# WALLE Fired Pizza and Bread!



## walle (Apr 17, 2010)

Well, I've been wanting to do this for a long time, guess this afternoon was the right time.

Baked a pizza and some bread in the smoker.

As I was doing the pizza bread, the wife thought this might help others..
I roll it out, then fold it into a quarter, set the quarter in the pizza pan and unfold it. Doesn't stretch out or loose its shape that way.





Doing another braided loaf


Project ready for the smoker




Smoked for 30 minutes at 350.










And my early dinner!


Overall - VERY GOOD! I was surprised how the smoke penetrated the cheese and the bread. I actually liked the pep better than the sausage.

Can't wait to cut into the loaf.

Thanks for checking out my post.
Tracey


----------



## bassman (Apr 17, 2010)

Super good looking pizza and bread, Tracey!  I'll have to try on of those braided loaves.


----------



## rdknb (Apr 17, 2010)

that looks very good


----------



## ellymae (Apr 17, 2010)

I could go for some of that right now!


----------



## northern greenhorn (Apr 17, 2010)

great looking pizza and bread, nice job


----------



## roller (Apr 17, 2010)

That looks great love both of them. What kind of bread was it?


----------



## 5lakes (Apr 17, 2010)

Looks great!  I never thought of folding the pizza crust over like that. I do make pizzas in dutch ovens. That will make things much easier.


----------



## got14u (Apr 18, 2010)

show off !

great looking experiment bud !


----------



## chefrob (Apr 18, 2010)

nice job on both!


----------



## wlkwichita (Apr 18, 2010)

WOW!! that all looks great!!!


----------



## walle (Apr 18, 2010)

Right on! Just like braiding rope... only more stretchy!

Roller - thanks! This is just regular white bread that I jazz up with italian bread dipping seasoning when I'm making pizza.  Was going to do it with sourdough, but didn't have time for the sponge... learned the hard way, you can't rush your sponge!

Glad the idea helped! Waiting to catch some of your DO cooking... Thanks for the points.

Ha! Thanks, G!

Everyone else, thank you for the nice comments, and for checking out my post.


----------

*GIVEN INSTRUCTION:* Write out the forum thread from "Can't wait to" up to and including "those braided loaves.", with "loaf" swapped out for "bread". The rows come from a separate source.

*DATASET ENTRIES:*
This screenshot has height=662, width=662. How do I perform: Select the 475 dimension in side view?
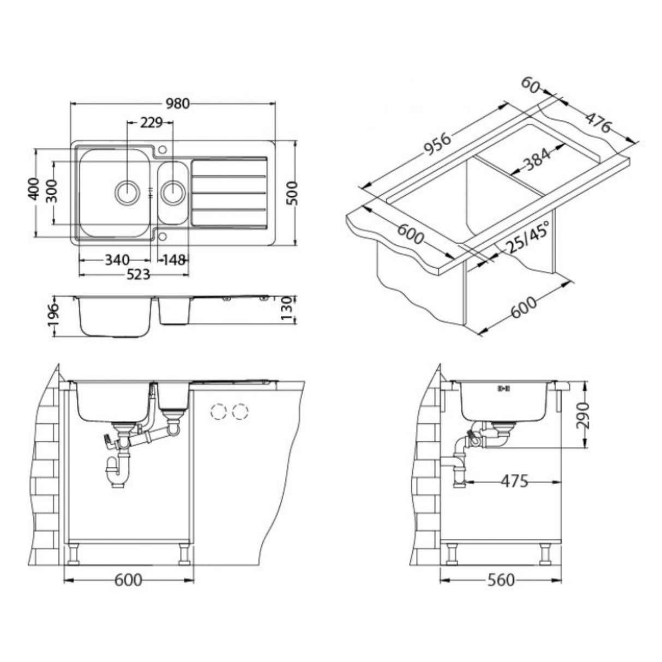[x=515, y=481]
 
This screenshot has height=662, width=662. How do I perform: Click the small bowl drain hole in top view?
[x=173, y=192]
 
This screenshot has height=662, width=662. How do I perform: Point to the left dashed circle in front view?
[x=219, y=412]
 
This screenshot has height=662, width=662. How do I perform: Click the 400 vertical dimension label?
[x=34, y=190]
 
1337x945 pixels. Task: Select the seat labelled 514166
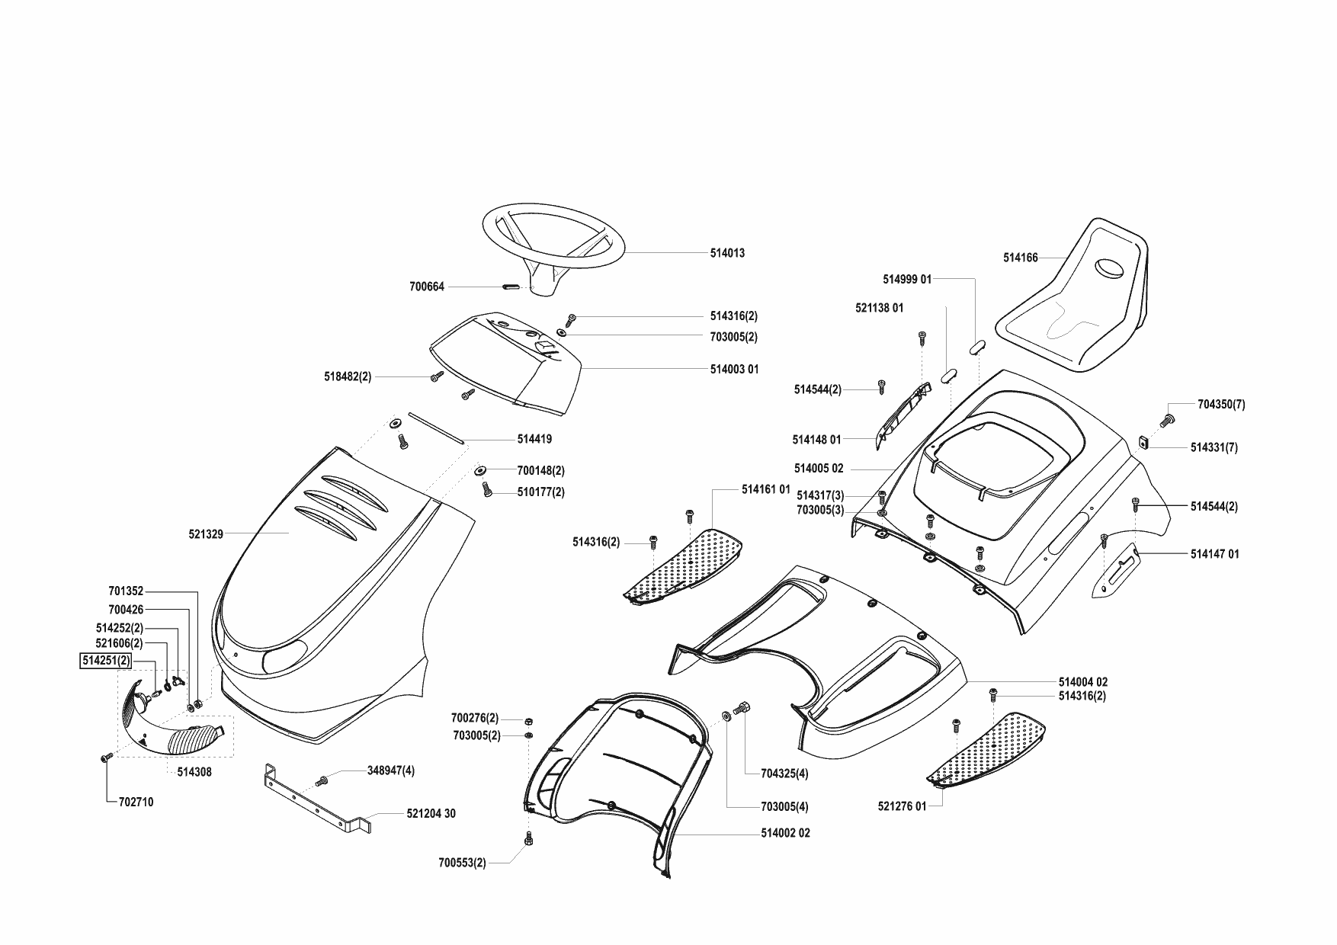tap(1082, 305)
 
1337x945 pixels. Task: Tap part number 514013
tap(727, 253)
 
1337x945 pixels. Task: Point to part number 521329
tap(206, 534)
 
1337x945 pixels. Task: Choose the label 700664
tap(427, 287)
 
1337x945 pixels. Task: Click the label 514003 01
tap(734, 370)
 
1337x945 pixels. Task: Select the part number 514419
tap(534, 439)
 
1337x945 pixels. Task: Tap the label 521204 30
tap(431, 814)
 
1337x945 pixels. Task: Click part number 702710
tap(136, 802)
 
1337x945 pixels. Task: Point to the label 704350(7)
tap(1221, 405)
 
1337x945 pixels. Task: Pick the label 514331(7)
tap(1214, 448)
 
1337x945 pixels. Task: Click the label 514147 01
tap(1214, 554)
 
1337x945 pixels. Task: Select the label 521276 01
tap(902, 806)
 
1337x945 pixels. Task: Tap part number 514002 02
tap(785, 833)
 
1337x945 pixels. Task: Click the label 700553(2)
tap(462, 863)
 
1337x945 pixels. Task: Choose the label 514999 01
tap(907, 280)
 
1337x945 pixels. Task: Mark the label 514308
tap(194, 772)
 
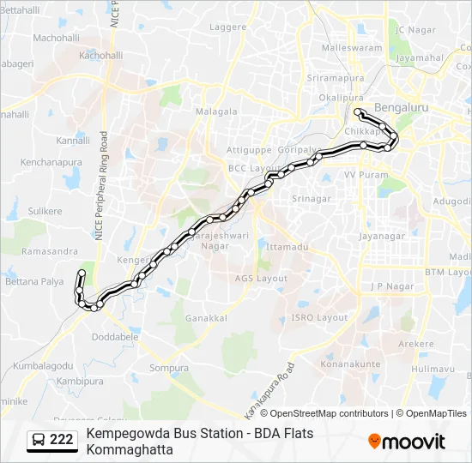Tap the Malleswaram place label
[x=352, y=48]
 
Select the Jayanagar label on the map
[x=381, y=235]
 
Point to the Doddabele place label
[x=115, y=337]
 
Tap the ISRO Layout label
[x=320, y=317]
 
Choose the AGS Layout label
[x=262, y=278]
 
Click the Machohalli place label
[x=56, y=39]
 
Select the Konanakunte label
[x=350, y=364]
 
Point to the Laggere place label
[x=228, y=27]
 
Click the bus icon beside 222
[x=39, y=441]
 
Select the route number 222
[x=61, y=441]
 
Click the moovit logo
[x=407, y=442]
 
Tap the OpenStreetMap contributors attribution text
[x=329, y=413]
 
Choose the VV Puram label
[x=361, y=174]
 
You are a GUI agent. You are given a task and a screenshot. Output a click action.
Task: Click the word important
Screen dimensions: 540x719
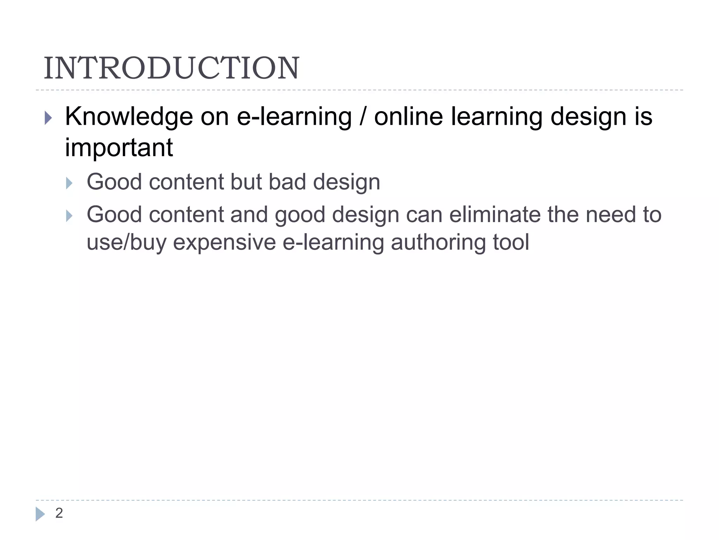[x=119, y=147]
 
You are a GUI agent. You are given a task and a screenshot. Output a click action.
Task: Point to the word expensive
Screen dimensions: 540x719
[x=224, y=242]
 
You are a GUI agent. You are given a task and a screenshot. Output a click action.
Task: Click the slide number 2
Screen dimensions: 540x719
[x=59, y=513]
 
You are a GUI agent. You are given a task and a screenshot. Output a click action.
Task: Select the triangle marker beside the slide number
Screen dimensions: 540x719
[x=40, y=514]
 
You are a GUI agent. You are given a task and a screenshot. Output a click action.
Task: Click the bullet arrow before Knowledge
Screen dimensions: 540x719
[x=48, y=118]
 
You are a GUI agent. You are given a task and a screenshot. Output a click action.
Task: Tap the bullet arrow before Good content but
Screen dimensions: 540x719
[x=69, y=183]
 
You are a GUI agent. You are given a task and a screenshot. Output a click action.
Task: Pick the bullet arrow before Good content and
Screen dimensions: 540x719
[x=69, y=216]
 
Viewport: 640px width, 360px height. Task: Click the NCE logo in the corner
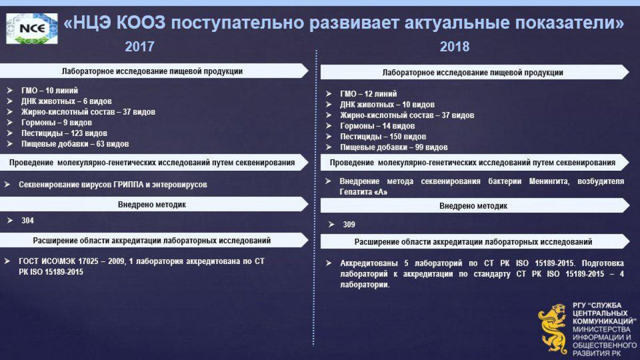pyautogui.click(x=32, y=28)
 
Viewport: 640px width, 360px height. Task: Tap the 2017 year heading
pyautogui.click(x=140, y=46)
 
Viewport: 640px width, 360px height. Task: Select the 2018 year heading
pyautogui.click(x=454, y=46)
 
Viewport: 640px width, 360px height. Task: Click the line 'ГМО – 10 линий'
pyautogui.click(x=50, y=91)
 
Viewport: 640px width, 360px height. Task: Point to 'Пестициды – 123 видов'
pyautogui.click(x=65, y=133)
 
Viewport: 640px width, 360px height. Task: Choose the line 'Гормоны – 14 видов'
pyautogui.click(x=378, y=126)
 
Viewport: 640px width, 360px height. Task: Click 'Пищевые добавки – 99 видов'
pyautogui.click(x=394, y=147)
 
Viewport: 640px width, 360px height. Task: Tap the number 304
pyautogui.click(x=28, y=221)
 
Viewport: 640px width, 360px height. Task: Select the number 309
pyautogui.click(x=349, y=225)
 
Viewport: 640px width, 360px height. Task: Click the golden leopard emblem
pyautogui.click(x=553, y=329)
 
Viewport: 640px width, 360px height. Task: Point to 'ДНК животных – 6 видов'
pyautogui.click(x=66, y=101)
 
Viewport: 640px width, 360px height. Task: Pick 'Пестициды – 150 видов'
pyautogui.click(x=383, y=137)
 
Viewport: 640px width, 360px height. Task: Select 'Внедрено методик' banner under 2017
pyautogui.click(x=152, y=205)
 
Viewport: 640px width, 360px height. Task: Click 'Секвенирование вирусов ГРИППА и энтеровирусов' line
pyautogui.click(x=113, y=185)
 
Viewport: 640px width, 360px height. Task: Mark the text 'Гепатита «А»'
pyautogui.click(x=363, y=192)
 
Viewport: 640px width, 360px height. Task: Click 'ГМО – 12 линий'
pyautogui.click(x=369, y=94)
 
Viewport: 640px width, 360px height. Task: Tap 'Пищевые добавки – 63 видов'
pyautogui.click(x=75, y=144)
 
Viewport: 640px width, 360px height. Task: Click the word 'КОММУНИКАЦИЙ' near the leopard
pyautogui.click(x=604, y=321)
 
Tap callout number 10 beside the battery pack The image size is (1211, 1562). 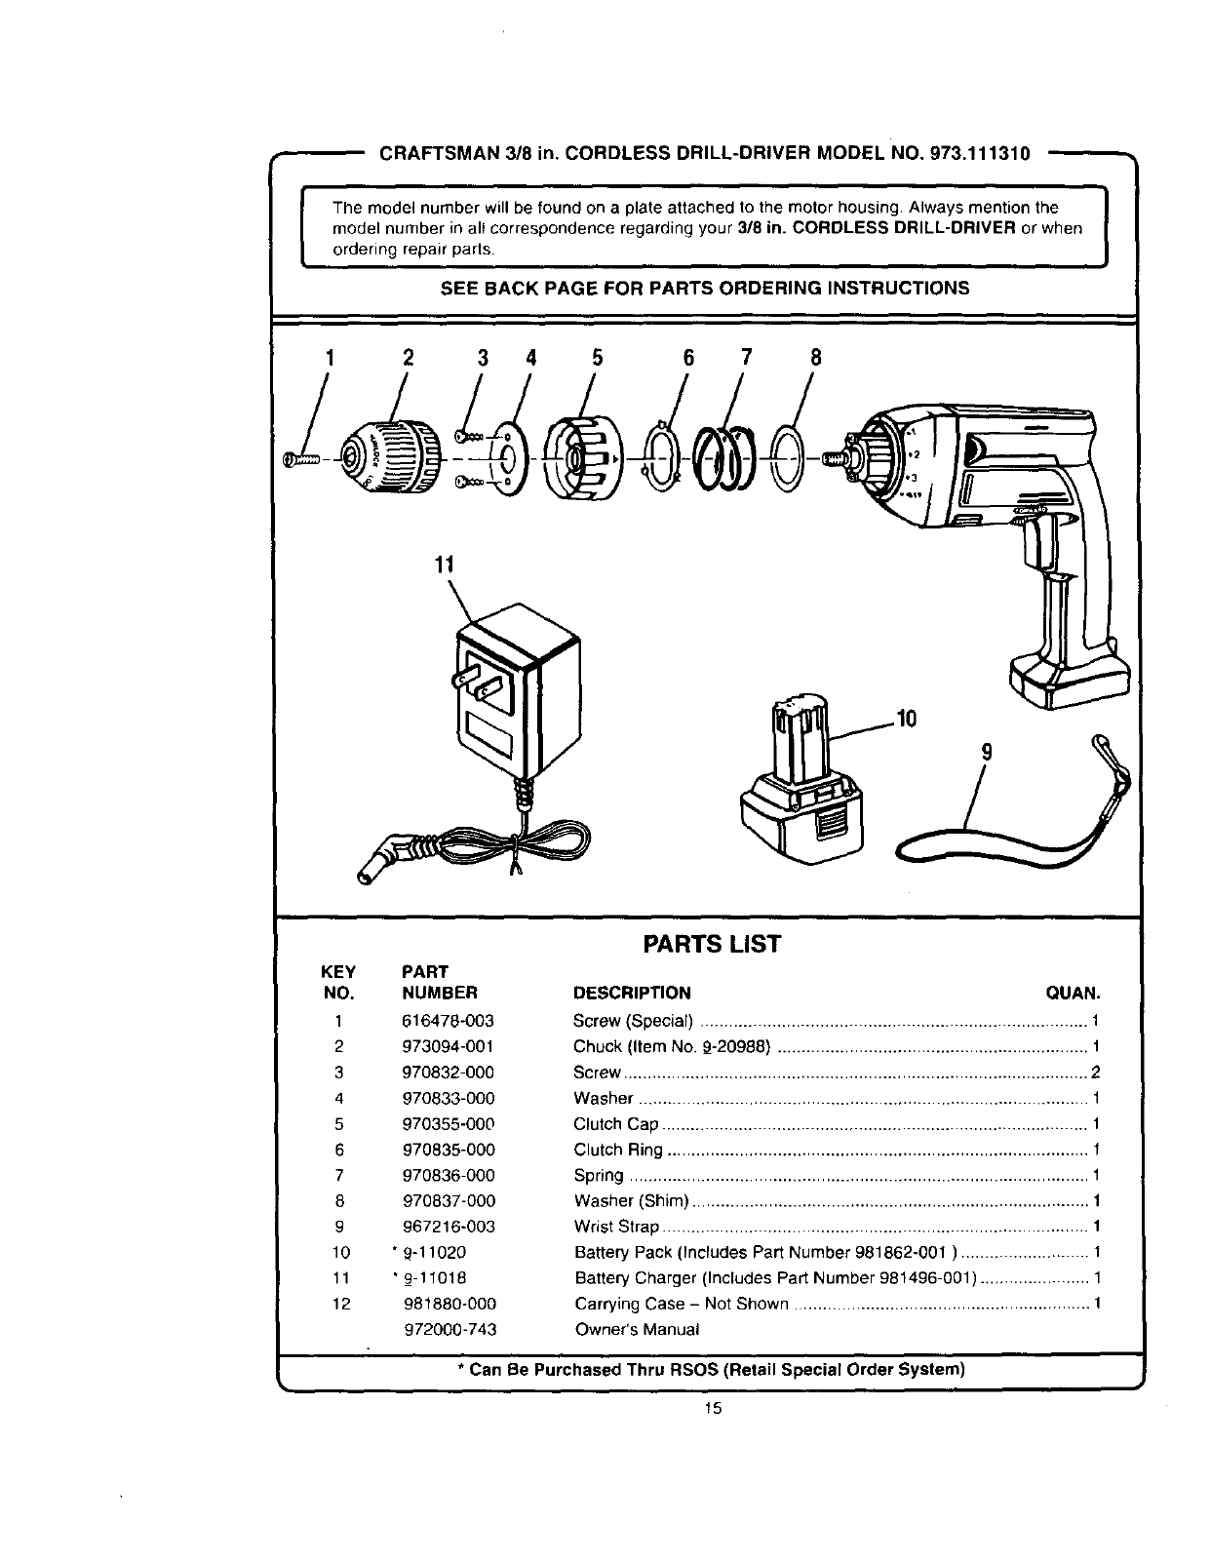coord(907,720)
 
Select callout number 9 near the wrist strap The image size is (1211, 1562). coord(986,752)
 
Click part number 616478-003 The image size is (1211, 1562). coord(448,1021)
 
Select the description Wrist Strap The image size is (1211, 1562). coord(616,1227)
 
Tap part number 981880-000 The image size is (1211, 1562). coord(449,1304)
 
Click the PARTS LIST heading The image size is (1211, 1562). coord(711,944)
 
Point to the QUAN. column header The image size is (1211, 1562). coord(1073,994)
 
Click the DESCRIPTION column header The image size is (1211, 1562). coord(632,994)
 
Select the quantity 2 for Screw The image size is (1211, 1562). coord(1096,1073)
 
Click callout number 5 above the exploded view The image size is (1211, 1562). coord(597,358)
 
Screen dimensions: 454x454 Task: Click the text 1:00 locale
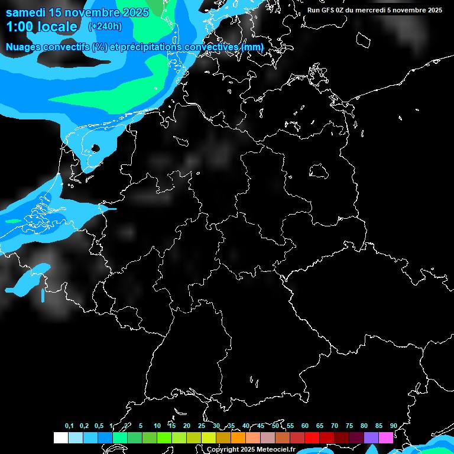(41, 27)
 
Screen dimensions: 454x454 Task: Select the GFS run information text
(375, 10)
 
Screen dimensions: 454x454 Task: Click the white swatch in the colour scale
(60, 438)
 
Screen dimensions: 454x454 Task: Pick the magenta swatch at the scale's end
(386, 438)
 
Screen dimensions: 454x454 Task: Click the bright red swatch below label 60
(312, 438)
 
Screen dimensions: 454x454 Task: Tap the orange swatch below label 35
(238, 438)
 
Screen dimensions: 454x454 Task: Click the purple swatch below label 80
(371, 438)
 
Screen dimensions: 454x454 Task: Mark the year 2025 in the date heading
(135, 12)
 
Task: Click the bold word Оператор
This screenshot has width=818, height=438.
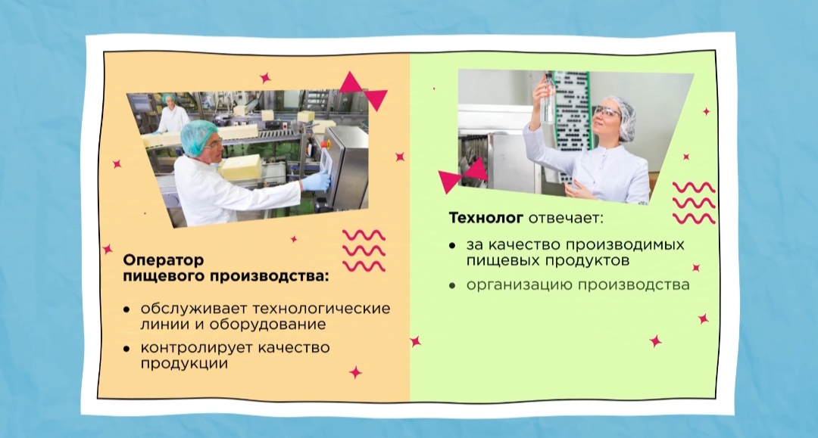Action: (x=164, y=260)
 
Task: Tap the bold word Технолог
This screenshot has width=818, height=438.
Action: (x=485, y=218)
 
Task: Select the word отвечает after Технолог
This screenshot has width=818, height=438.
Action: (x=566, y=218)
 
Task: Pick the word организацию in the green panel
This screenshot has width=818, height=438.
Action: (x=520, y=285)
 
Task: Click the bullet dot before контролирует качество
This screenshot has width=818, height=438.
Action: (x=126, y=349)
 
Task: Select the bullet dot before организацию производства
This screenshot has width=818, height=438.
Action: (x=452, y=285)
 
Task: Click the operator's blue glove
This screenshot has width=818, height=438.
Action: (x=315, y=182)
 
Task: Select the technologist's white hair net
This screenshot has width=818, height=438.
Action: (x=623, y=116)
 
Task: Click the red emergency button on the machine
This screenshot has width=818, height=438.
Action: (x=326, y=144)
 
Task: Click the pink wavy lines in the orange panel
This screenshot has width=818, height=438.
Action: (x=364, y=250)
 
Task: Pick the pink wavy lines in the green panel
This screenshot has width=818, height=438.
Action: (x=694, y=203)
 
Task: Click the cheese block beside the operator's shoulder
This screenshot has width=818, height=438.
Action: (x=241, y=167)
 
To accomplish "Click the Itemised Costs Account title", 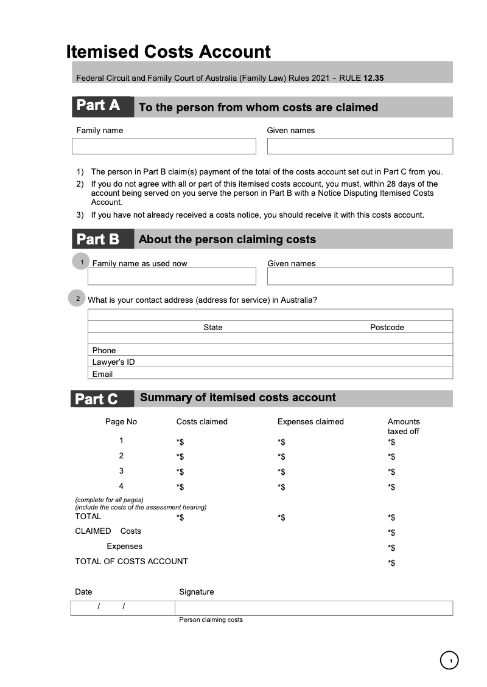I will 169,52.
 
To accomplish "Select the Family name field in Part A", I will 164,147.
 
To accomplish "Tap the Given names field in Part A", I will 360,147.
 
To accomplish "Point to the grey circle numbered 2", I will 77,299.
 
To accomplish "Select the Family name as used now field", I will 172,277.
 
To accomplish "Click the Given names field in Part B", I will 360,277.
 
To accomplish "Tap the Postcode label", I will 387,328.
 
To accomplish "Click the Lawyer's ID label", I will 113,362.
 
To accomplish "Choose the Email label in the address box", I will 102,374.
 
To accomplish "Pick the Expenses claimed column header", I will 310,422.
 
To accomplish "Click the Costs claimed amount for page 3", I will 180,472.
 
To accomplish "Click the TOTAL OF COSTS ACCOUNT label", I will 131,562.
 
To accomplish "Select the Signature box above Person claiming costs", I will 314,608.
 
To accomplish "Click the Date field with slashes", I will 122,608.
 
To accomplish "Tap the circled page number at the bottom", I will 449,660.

*RESPONSE TO THIS EXERCISE:*
Can't wait to cut into the bread.

Thanks for checking out my post.
Tracey


----------



## bassman (Apr 17, 2010)

Super good looking pizza and bread, Tracey!  I'll have to try on of those braided loaves.